Perdue and other Republicans largely ignored Ossoff during the runoff, training their sights on Warnock instead. But Ossoff hammered Perdue relentlessly, casting him as an out-of-touch member of the elite, more concerned with lining his own pockets than helping constituents. And Ossoff once against showed himself to be a remarkable fund-raiser, again breaking previous records.
Georgia’s first Jewish senator, Ossoff will join the Senate as its youngest member.

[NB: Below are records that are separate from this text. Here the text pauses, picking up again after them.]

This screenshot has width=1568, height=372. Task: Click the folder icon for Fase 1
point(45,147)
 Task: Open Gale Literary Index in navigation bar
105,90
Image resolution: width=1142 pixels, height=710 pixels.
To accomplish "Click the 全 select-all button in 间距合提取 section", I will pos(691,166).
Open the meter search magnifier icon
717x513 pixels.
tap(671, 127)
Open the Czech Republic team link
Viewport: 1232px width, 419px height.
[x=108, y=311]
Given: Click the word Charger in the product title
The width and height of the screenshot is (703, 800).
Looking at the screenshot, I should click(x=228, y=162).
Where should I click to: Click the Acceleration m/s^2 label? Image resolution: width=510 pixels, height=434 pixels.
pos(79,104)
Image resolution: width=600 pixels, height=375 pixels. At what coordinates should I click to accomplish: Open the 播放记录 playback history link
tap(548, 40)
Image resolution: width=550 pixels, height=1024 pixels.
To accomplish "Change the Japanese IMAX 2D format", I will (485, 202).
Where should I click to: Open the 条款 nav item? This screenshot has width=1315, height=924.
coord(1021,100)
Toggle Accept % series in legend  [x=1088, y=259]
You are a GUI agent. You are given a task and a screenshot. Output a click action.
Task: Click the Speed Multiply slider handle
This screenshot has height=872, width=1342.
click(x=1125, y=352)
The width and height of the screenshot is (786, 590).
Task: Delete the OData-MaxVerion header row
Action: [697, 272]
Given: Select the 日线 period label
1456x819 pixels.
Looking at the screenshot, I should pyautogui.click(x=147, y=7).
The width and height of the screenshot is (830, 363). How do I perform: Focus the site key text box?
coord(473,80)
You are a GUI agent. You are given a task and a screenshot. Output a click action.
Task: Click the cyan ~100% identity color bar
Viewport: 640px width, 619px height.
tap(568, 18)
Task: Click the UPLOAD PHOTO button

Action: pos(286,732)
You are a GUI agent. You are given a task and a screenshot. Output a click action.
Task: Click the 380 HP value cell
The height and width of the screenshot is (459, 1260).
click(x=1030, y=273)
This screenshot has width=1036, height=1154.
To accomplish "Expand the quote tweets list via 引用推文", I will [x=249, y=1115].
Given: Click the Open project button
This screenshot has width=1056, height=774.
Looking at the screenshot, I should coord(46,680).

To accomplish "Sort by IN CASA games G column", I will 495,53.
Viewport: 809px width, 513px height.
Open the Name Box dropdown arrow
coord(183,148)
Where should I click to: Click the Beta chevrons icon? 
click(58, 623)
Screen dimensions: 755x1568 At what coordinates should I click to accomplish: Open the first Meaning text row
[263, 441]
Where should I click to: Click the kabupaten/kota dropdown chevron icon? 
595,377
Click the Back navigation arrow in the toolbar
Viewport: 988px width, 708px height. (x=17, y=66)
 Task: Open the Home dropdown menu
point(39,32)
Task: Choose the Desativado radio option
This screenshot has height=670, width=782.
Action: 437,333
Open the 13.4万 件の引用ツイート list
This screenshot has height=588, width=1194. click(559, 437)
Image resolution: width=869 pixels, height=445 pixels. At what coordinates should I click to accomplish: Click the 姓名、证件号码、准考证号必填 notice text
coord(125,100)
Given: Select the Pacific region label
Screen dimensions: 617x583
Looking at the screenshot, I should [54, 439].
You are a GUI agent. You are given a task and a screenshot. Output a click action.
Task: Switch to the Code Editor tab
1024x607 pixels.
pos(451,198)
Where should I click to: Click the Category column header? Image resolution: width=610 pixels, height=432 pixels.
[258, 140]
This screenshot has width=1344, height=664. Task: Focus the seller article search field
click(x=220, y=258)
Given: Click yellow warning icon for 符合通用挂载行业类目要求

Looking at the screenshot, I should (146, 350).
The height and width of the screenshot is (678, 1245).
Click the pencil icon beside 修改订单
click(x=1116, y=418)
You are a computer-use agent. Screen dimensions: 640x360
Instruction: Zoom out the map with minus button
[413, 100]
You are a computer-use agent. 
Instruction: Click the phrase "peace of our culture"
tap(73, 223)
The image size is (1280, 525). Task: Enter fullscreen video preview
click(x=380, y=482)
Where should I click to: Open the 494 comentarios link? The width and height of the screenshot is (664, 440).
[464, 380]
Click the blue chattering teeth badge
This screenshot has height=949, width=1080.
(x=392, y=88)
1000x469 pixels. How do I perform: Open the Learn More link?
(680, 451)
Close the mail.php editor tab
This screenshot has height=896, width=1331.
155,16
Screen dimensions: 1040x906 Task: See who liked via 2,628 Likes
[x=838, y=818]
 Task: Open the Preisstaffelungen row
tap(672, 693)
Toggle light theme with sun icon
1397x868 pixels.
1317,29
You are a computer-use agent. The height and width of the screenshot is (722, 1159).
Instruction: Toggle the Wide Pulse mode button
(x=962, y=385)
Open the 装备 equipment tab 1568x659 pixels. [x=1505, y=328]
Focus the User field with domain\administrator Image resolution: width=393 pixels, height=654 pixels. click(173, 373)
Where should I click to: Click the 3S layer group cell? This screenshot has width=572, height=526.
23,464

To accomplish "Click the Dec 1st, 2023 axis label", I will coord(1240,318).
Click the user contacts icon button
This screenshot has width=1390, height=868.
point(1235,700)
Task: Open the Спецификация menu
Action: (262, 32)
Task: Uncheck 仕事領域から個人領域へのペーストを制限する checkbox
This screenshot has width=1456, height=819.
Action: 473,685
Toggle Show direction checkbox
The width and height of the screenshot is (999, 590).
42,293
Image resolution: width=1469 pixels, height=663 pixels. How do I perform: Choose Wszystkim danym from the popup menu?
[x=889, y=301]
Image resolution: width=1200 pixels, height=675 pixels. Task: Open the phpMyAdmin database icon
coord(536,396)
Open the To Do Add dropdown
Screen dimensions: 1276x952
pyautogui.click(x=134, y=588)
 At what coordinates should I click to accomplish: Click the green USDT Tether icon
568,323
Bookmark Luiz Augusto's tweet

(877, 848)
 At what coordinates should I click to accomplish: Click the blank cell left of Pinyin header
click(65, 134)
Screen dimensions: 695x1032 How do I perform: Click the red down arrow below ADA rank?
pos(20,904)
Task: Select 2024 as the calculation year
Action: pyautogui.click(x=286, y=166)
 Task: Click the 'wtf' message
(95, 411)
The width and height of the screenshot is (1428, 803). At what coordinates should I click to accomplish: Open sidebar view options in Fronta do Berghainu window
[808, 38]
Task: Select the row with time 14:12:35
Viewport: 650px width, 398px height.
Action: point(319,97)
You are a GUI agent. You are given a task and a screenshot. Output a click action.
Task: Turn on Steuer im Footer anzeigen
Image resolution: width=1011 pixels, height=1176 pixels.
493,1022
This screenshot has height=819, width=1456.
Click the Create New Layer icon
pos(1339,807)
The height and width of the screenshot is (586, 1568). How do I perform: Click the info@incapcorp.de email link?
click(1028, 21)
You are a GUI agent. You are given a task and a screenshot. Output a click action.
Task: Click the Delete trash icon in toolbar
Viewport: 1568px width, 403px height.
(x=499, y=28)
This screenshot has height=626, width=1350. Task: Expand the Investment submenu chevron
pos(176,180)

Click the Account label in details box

He is the youngest Democrat to serve in the body since President-elect Joe Biden assumed office in 1973, at age 30.
Younger supporters and journalists greeted his win by digging up lighthearted tweets Ossoff posted when he was in his 20s about everything from the band Imagine Dragons to his awesome new MacBook to celebrate his status as a true, very online millennial. (For further reading check out Buzzfeed’s list of “13 Times Jon Ossof Was Such a Millennial On Twitter.”)
The success of both Warnock and Ossoff reflects not only Georgia’s shifting electorate, but also a transformation in the conventional wisdom of what candidates need to be to win as a Democrat in the state. Both ran on an unapologetic liberal policy agenda of expanding health care, voting rights, and civil rights.
That is a notable break from a generation of Democrats who felt they needed to run as moderates in order to win back the white voters they had lost to the Republican Party, said Charles S. Bullock III, a political scientist at the University of Georgia.
“Stacey Abrams plots a different course,” he said of her 2018 campaign for governor, in which she ran as a progressive and focused on building a multicultural coalition. She lost, but narrowly.
Warnock and Ossoff, similarly, won with a coalition of Black voters, young voters, and residents who’ve been in the state fewer than five years, according to AP polling data. Black voters cast nearly one-third of all ballots in the Jan. 5 runoff, a slight increase from the November presidential election — and nearly all those votes, 94 percent, went to the Democratic candidates, according to the AP survey of 3,700 voters in the runoff elections.
In a series of tweets, Ossoff said that early in their relationship, Lewis spoked to him “about the importance of the alliance between Blacks and Jews in the American South. And now a Jewish man he mentored and a Black man who was his pastor have been elected to represent the State of Georgia in the US Senate. I know Congressman Lewis is looking down on us today beaming with optimism.”